Depuis les origines Dieu a demandé à l’homme de se mettre en route pour Le rencontrer. Il y a, dans la relation de Dieu et de l’homme, une vie infinie, un mouvement perpétuel, comme dans l’amour qui est toujours dynamique, en croissance sous peine de s’étioler et mourir. Dès Abraham, la première relation personnelle de Dieu à l’homme est un appel à partir sur une route : « Quitte ton pays, la maison de tes pères, tes richesses… »
Quitte… Abraham crut et il partit ! Pour aller où ? Dieu reste flou : « vers un pays que je t’indiquerai » ! Nous aimerions tant avoir une direction, un point d’arrivée ! Mais pensez-vous que Dieu soit localisable ? Vers un pays que je t’indiquerai. Cela montre que ce vers quoi Dieu veut nous faire marcher, c’est moins un lieu (qui répondrait à la question : où), qu’une manière d’être (qui répond à la question : comment).
Cette manière d’être que Dieu veut nous voir revêtir et qui est déjà présente dans la foi initiale d’Abraham (et « cela lui fut compté comme justice » !), comme elle est présente dans le Fiat de Marie (« Voici la servante du Seigneur »), cette manière d’être que Dieu nous demande de revêtir c’est la confiance. Comme Jésus qui n’est pas un surhomme, mais seulement un homme : Il est vrai Dieu, mais vrai homme !
« Entre tes mains je remets mon esprit »
Le cheminement que nous sommes appelés à faire depuis notre Baptême, c’est le cheminement que Jésus Lui-même a fait et que la Vierge Marie a fait à Ses côtés. Et c’est au terme de ce cheminement, au sommet de Sa vie que Jésus lâchera les paroles qui résument toute Sa personne, tout Son être, et qui justifient tout Son agir : « Entre tes mains je remets mon esprit » : la confiance totale, absolue…

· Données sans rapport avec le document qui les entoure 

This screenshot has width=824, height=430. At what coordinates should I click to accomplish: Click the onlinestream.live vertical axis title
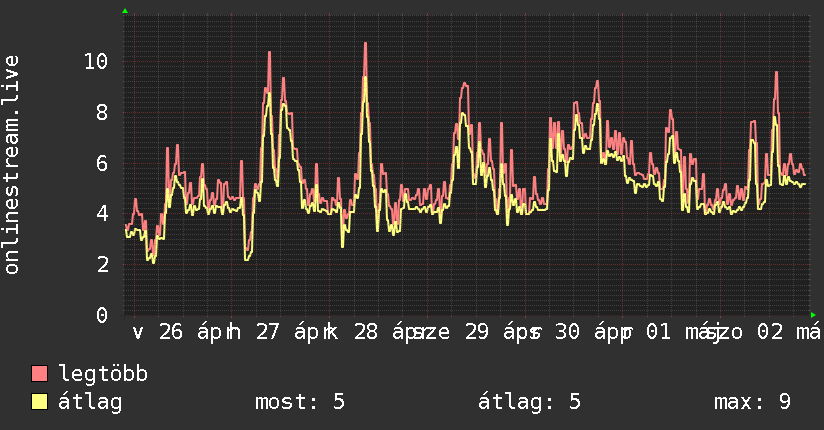(x=11, y=165)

D’où l’importance de cette première béatitude de laquelle toutes les autres s’emboîtent comme des poupées russes : Heureux les pauvres… Oui, heureux celui qui s’est quitté, celui qui s’est perdu de vue, celui qui s’est oublié, le Royaume des cieux lui appartient ! Heureux celui qui est « comme l’enfant contre le sein de sa mère », ainsi que le chante le psaume 130. Le chrétien qui aspire à la sainteté s’établit dans cette confiance. Le Royaume de Dieu est le sein sur lequel il se pose, s’appuie et se nourrit…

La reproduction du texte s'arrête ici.